課題と練習:
(1) 父親不在についての抜粋本文を読み、次の問いに答えなさい。
(a) 父親は昔からどのような仕事をしていたか。
(b) 父親が長く家をあけるようになったのは、「私」が何歳前後の頃からか。
(c) 今は離婚する夫婦がどのくらいの割合だと言われているか。
(2) 父親不在をめぐる回想の文章を、最後の一文の続きから書き進めなさい。

抜粋本文:
-*-

第12話 父親不在

私の父親は昔から魚に関する仕事をしていた。


会社が倒産した後も、また魚の仕事を起こしていたようだ。


その仕事の関連で私が8歳前後の頃から

長く家をあけることが出てきた。


チラリと耳にしたところによると外国とも取引をしていたようだ。


けれどお金は儲けられていないようで

そういう事もあってだろうか?


母はしきりに離婚したい、する、と言い出すようになった。


今は離婚する夫婦は3組に1組と言われるほど多くなったが

私が子どもの頃はもっとずっと少なく、しかも田舎で


離婚したところの子は

遠巻きに見られながら「あの子のところ離婚したんだってー」と囁かれるような

状態だった。


親が離婚したら恥ずかしい、そう思ってしまうような風潮だったのだ。


だから私も最初の頃は離婚してほしくないと思っていた。


だけど日ごとに母の父に対するヒステリーは酷くなり


「もういい、こんなケンカ聞き続けるなら離婚すればいい」

-*-

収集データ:

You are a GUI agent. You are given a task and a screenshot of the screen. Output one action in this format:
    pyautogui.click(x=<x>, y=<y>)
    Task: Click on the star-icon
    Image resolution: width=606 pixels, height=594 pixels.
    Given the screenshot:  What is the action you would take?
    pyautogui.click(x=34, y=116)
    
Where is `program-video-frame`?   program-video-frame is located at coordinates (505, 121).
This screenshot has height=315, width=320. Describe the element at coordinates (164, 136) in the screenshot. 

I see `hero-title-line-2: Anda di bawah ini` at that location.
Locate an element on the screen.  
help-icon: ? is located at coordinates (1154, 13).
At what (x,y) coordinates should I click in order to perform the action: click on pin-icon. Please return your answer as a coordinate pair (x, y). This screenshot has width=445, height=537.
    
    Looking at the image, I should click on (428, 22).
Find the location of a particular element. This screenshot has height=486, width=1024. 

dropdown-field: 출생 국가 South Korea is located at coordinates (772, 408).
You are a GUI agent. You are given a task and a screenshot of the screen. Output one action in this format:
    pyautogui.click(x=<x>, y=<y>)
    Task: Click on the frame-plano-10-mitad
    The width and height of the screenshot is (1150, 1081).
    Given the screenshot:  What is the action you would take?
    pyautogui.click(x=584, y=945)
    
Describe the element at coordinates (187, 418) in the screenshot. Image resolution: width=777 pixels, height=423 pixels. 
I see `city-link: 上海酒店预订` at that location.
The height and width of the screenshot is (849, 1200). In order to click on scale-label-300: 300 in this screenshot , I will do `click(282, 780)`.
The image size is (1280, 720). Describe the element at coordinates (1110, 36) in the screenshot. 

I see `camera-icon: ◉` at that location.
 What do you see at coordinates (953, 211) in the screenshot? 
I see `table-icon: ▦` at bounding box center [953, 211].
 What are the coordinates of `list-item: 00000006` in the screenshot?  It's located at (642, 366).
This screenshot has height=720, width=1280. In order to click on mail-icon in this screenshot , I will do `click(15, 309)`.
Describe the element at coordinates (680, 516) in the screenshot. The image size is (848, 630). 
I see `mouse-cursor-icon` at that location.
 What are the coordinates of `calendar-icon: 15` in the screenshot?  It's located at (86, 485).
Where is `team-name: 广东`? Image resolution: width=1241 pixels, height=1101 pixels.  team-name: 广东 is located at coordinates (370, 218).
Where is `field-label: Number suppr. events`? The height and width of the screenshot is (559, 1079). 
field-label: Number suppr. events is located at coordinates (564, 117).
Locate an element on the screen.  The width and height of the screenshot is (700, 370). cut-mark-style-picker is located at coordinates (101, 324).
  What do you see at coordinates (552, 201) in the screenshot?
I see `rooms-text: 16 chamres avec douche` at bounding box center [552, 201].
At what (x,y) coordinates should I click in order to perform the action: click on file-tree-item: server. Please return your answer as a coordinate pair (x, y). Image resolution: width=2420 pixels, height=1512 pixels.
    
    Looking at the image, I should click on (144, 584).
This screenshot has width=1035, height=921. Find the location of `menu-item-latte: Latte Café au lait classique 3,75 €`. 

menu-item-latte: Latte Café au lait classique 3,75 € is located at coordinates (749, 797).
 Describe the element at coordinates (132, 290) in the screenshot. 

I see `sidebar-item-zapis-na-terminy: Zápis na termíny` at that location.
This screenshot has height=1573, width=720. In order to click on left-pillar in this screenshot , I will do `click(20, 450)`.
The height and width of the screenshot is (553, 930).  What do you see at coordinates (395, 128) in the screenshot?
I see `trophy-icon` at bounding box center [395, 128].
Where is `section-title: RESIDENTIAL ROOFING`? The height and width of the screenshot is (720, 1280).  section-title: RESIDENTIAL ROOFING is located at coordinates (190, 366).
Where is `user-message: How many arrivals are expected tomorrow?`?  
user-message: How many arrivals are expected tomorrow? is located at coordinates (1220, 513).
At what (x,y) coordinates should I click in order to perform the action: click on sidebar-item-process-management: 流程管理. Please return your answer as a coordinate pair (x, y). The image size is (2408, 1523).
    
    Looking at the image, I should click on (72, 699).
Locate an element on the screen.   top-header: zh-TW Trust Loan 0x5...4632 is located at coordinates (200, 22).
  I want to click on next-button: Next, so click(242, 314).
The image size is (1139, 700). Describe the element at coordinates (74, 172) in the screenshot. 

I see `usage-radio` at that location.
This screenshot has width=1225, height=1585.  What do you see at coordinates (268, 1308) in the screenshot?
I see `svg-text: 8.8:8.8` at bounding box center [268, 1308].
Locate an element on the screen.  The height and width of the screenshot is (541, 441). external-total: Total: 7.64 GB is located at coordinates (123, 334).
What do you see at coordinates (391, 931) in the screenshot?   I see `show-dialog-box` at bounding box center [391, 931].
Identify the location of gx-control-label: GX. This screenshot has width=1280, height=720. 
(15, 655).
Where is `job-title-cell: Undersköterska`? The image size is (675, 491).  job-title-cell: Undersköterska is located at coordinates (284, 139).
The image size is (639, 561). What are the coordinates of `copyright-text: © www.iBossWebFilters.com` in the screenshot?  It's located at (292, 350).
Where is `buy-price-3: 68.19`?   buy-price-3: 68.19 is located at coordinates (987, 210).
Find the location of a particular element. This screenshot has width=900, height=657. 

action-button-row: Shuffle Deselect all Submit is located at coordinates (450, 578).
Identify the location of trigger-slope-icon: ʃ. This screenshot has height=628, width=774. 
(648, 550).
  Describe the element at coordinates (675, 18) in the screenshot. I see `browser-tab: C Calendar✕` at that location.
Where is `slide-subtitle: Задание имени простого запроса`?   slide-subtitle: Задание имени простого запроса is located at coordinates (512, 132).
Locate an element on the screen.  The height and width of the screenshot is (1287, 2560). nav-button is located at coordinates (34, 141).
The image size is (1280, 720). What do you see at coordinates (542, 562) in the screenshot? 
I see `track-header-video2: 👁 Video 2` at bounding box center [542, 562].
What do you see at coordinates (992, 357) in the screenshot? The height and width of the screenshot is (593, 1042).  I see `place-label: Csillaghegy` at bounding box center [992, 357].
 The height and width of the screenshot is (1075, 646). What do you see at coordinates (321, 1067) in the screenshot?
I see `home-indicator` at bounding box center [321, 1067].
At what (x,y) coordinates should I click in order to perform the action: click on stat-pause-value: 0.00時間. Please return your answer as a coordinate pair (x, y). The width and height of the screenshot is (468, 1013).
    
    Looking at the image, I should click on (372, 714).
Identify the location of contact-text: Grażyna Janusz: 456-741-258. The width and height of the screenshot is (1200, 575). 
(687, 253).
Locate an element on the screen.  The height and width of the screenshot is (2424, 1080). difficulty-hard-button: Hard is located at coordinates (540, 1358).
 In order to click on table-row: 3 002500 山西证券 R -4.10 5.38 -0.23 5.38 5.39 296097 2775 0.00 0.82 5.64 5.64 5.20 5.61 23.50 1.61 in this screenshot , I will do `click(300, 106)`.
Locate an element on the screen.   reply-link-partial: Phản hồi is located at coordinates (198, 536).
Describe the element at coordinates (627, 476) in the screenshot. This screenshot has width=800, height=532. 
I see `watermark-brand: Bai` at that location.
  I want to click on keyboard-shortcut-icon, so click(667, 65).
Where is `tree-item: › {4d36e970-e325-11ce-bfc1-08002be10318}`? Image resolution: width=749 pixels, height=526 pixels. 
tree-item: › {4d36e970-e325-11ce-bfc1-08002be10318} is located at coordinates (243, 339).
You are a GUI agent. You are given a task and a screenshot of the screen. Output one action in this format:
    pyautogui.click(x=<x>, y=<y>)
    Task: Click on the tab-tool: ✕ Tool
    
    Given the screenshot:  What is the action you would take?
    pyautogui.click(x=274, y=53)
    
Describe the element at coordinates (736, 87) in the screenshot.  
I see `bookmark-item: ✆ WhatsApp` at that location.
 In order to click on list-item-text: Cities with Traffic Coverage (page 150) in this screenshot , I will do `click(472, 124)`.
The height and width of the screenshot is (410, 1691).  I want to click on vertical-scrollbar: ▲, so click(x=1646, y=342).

-*-

解答:
(1)
(a) 魚に関する仕事
(b) 8歳前後
(c) 3組に1組

(2)
と思うように変化していった。


父も母のヒステリーのためだろうか?仕事が忙しかったのだろうか

やはり家をあける日が続いていた。


そんな小学4年になったある日、音信不通だったSにいちゃんがやってきた。

前に赤ちゃんの時に遊んであげていた子が入院したらしいのだ。

命には別状無いものだったが近くの病院だったので私もお見舞いに行った。


久しぶりに会った奥さんはお腹が大きくなっていて

もう少ししたら生まれるようだ。


父の不在続きで寂しかったところに

Sにいちゃん家族が戻ってきて

私の気持ちは少し嬉しくなっていた。